104-10146-10294: DOCUMENTS

5/17/78: "I have reviewed the recently-discovered documents on Project ZRALERT, concerning exploration and experimentation by the CI staff of the use of hypnotism in certain operational situations...the Agency's interest in hypnotism was alluded to by the Director in his MKULTRA statement before Congress, and references to experiments in this field have appeared in numerous MKULTRA documents...the events described in these (ZRALERT) documents took place in the summer of 1963, a period in the life of the Mexico City Station which is of intense interest to the HSCA."

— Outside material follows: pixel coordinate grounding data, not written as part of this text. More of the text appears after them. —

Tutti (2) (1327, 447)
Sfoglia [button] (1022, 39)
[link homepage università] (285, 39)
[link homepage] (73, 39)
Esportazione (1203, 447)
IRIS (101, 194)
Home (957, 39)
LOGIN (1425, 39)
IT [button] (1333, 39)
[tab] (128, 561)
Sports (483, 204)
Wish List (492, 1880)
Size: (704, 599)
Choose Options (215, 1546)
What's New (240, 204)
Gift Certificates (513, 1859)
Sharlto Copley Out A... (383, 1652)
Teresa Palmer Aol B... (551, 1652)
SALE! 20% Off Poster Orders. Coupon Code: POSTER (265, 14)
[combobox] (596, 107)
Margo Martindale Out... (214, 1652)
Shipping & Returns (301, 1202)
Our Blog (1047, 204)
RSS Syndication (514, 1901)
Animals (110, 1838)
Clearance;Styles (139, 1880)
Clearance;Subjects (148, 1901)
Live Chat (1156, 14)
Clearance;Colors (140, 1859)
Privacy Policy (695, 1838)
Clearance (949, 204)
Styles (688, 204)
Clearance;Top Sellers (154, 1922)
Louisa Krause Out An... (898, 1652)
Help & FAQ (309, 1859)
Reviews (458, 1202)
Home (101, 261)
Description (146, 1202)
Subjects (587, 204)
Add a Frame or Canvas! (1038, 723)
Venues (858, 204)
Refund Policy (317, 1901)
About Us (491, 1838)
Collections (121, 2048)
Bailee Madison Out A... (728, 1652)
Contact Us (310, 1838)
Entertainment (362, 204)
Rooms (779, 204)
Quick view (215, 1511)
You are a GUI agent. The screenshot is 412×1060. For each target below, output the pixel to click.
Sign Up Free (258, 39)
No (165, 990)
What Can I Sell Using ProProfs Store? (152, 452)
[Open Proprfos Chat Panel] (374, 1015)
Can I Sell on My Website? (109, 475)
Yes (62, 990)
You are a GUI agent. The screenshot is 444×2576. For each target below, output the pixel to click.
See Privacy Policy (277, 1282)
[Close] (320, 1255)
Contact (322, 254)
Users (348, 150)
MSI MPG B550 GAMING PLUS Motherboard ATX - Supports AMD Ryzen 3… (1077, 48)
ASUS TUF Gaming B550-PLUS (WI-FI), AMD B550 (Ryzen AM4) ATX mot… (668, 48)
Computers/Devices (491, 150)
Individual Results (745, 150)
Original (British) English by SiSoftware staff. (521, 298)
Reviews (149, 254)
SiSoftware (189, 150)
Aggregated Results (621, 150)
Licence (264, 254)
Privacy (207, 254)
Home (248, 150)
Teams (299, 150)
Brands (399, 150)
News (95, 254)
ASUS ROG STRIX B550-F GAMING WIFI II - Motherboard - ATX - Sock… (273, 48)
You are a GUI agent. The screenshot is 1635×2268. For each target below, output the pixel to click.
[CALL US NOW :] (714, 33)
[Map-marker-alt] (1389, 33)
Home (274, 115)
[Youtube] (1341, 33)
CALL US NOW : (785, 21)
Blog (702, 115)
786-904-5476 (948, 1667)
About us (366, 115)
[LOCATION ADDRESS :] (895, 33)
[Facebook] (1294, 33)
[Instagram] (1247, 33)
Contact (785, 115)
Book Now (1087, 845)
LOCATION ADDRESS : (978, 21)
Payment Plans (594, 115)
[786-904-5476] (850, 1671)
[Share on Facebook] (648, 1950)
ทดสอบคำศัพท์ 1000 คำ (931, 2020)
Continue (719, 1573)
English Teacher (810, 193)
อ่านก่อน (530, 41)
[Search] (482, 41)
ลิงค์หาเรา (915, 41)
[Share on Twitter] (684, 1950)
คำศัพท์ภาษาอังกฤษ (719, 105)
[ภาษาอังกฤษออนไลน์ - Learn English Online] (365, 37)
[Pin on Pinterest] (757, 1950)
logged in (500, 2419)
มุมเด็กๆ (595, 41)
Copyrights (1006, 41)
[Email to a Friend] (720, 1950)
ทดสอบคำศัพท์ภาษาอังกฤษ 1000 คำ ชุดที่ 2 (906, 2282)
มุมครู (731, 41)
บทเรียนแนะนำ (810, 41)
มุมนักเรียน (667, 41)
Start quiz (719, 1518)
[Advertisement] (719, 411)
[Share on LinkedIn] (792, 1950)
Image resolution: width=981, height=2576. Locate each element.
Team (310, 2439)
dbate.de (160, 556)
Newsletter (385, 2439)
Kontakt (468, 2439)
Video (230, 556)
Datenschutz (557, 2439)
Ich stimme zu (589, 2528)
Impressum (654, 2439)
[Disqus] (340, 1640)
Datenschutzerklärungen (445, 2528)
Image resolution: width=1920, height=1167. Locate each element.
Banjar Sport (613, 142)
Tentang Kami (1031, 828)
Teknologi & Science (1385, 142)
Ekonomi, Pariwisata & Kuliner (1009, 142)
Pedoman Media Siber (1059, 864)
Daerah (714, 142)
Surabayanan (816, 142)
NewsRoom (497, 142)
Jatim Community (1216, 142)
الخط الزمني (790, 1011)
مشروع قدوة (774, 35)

Exhibit G to Petitioner's Reply Brief - Declaration of Alan W. Scheflin, 20 Nov 2011

In 1953, "Dulles issued a memorandum authorizing what was called MKULTRA, which included 149 sub-projects exploring different aspects of how to control a person's mind and behavior...the CIA utilized unwitting citizens in the United States and abroad..." Of the 149 sub-projects, nine directly involved hypnosis. All documentation and records were ordered destroyed by Richard Helms. Only a few thousand pages, mostly financial records, survived. One set of records had in 1954 the CIA's ARTICHOKE team examining the feasibility of an "attempted assassination against a prominent (redacted) politician or if necessary, against an American official."